Researchers from the Graphene Flagship have developed a new graphene-based device able to record brain activity in high resolution while maintaining excellent signal to noise ratio (SNR). Based on graphene field-effect transistors, the flexible devices have to potential to open up new possibilities for the development of functional implants and interfaces.
Neural activity is detected through the electric fields generated when neurons fire. These fields are highly localized, so having ultra-small measuring devices that can be densely packed is important for accurate brain readings. The graphene-based probes are reportedly competitive with state-of-the-art platinum electrode arrays and have the benefits of intrinsic signal amplification and a better signal-to-noise performance when scaled down to very small sizes. This will allow for more densely packed and higher resolution probes, vital for precision mapping of brain activity. The inherent amplification property of the transistor also removes the need for a pre-amplification close to the probe – a requirement for metal electrodes.
The devices were used to record the large signals generated by pre-epileptic activity in rats, as well as the smaller levels of brain activity during sleep and in response to visual light stimulation. These types of activities lead to much smaller electrical signals, and are at the level of typical brain activity. The graphene transistor probes showed excellent performance, with a high SNR and good spatial discrimination of the brain activity.
The neural probes are placed directly on the surface of the brain, so safety is critically important. “Graphene is one of the few materials that allows recording in a transistor configuration and simultaneously complies with all other requirements for neural probes such as flexibility, biocompability and chemical stability.” said the team. Importantly, the researchers determined that the graphene-based probes are non-toxic, and did not induce any significant inflammation.
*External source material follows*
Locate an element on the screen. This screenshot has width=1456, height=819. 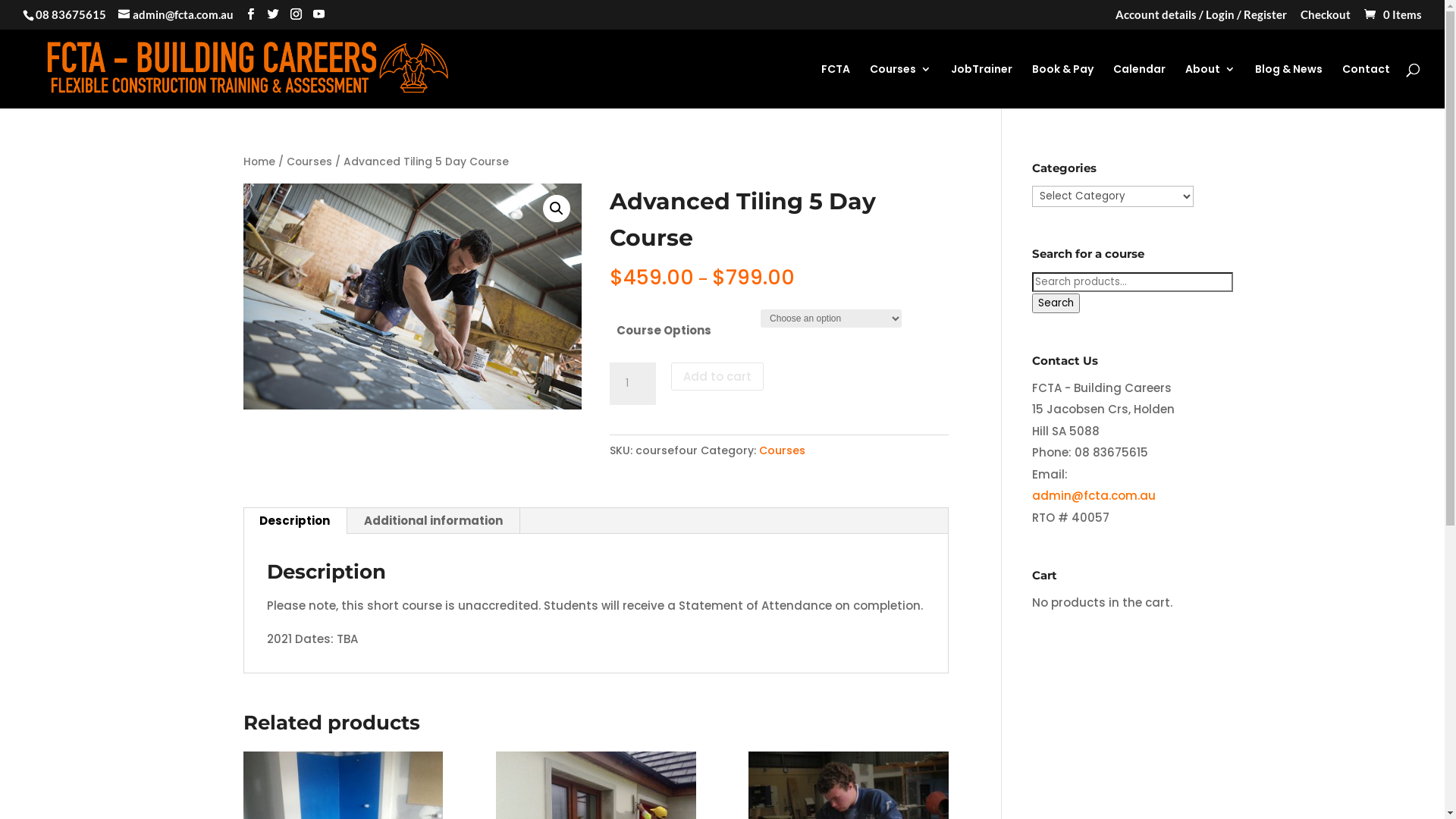
'About' is located at coordinates (1210, 86).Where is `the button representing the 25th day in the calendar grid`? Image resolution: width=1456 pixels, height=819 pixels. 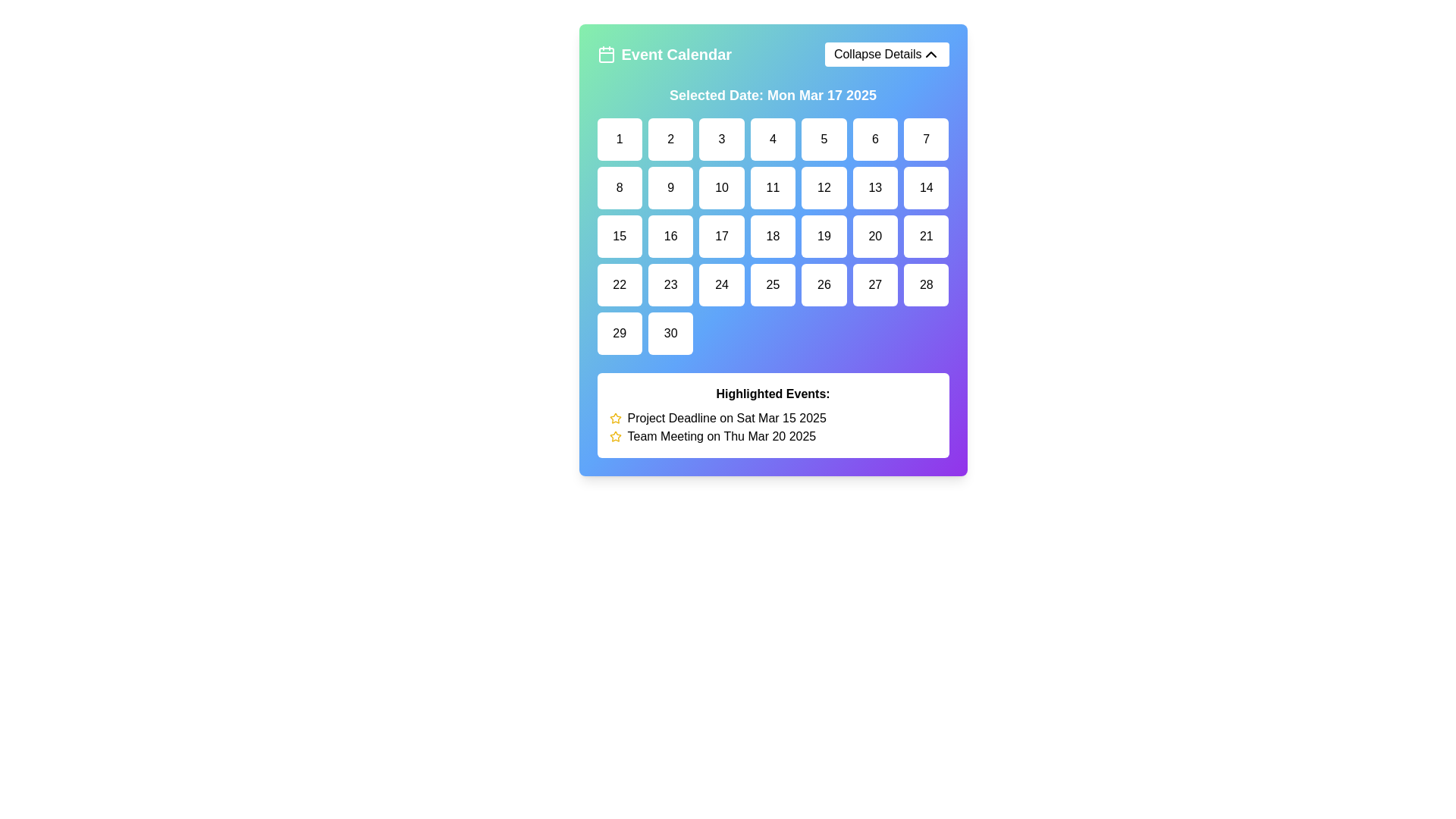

This work represents a first step towards the use of graphene in research as well as clinical neural devices, showing that graphene-based technologies can deliver the high resolution and high SNR needed for these applications. “Graphene neural interfaces have shown already a great potential, but we have to improve on the yield and homogeneity of the device production in order to advance towards a real technology,” said the Deputy of the Graphene Flagship Biomedical Technologies work package. “Once we have demonstrated the proof of concept in animal studies, the next goal will be to work towards the first human clinical trial with graphene devices during intraoperative mapping of the brain. This means addressing all regulatory issues associated to medical devices such as safety, biocompatibility, etc.”
The research was the result of a collaborative effort involving Flagship partners Technical University of Munich (TU Munich; Germany), Institut d'Investigacions Biomèdiques August Pi i Sunyer (IDIBAPS; Spain), Spanish National Research Council (CSIC; Spain), The Biomedical Research Networking Center in Bioengineering, Biomaterials and Nanomedicine (CIBER-BBN; Spain) and the Catalan Institute of Nanoscience and Nanotechnology (ICN2; Spain).